この用法は日本の英語教育で軽視されがちです。中学・高校の教科書ではdictateを「口述する;命令する」と2つだけ教えて終わることが多い。でも実際の英字新聞では「市場の状況がある判断を余儀なくさせた」という文脈でのdictateが頻繁に登場します。
dictate・demand・commandの違い——日本語訳の選び方
語気の強さと使われる場面が違う
3つとも「命令する・要求する」に近い意味を持ちますが、強度と用途がそれぞれ異なります。
command は最も強い語気で、軍や絶対的な権威の文脈で使われます。将校が兵士に command する場面が典型で、日本語では「命令する・指揮する」。
dictate はそれより一段弱く、「私が決める、あなたはそれに従う」という支配的なニュアンスがあります。「規定する・支配する」と訳すとしっくりくる場面が多い。
demand はさらに一段柔らかく、「強く求める」という意味合いです。部下が上司に賃上げをdemandすることはできますが、その部下に命令する権限はない。「要求する・求める」が日本語訳の中心です。
一言で覚えるなら——commandは階級、dictateは権力、demandは態度で使い分ける。
dictateの頻出コロケーションと日本語訳
dictate terms / dictate policy / dictate a letter はそれぞれどう訳す?
dictate terms(条件を規定する):交渉や契約書の文脈で多用。"The winning side will dictate the terms." →「勝者が条件を決定する」が自然な訳です。
dictate policy(政策を左右する):政治・経済ニュースで頻出。ここでのdictateは「命令する」より「主導する・左右する」に近い。
dictate a letter(手紙を口述する):最も古典的な用法。1人が話し、もう1人が書く、あの場面です。
dictate to someone(〜に指図する):介詞toがつくと語感がやや否定的になり、「指図する・あれこれ命じる」というニュアンスが出ます。日本語の「口出しする」に近い感覚で使われることも。

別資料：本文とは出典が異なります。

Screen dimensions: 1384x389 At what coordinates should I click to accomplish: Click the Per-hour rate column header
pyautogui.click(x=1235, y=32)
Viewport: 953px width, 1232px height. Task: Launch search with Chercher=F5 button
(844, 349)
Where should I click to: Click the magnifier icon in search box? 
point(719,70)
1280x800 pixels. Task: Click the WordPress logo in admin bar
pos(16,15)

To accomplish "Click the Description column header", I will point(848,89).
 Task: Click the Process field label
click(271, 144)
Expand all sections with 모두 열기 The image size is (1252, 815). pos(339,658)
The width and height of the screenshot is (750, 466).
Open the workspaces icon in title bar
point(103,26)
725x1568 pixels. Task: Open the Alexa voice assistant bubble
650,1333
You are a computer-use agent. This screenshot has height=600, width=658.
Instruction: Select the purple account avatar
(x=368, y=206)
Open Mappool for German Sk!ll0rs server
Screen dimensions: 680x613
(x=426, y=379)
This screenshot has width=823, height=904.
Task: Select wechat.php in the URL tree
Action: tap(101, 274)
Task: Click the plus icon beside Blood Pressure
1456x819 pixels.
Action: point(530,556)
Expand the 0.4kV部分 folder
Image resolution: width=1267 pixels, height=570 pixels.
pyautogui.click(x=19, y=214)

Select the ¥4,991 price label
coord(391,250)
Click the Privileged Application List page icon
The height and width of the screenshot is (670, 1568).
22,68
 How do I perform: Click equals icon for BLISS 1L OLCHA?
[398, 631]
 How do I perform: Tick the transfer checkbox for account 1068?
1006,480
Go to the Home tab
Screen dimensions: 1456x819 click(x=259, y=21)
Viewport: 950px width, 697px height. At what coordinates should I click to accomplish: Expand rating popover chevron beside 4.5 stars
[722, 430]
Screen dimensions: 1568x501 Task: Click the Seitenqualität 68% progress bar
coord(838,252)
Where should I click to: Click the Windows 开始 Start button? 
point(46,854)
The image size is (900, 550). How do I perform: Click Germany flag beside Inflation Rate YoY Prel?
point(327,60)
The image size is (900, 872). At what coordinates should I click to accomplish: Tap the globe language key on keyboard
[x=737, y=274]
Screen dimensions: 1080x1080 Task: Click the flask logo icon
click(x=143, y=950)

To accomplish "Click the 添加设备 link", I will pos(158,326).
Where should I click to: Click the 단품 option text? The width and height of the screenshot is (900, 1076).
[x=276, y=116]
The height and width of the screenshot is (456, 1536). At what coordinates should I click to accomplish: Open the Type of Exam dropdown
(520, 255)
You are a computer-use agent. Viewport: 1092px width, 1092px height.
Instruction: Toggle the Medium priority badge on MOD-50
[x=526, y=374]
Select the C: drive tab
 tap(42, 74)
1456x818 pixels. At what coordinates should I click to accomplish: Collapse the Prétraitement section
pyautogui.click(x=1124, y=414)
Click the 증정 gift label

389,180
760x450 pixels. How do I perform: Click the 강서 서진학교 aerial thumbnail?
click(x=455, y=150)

WordReference英和辞典によると、条件や規則の文脈ではdictateの対応日本語として「規定する」が最も多く採用されており、「命令する」より使い勝手が広い。ビジネス翻訳では「甲が命令する」と「甲が規定する」では法的な重みが変わるため、この区別は実務でも重要です。
FAQ
dictationとdictateの違いは?
dictationは名詞で、「口述」または「書き取り・ディクテーション」を意味します。dictateという行為そのもの、あるいはその産物を指す言葉です。take dictationで「書き取りをする」「口述内容を記録する」という意味になります。dictateは動詞にも名詞にもなり、カバーする意味の幅がdictationより広い。
dictatorとdictateはどう関係する?
dictatorはdictateに接尾辞-orを加えた「行為者名詞」で、日本語では「独裁者」。語根はラテン語のdict-(言う・述べる)で、「発言権を持つ者」が「独裁者」に転じた流れです。同じ語根にはpredict(予言する)、contradict(反論する)なども含まれます。
dictateの英米の発音の違いは?
英国英語では /dɪkˈteɪt/(第2音節にアクセント)、米国英語では /ˈdɪk.teɪt/(第1音節にアクセント)。アクセント位置が逆になる典型例です。英検・IELTSは英国発音、TOEFLは米国発音が基本とされています。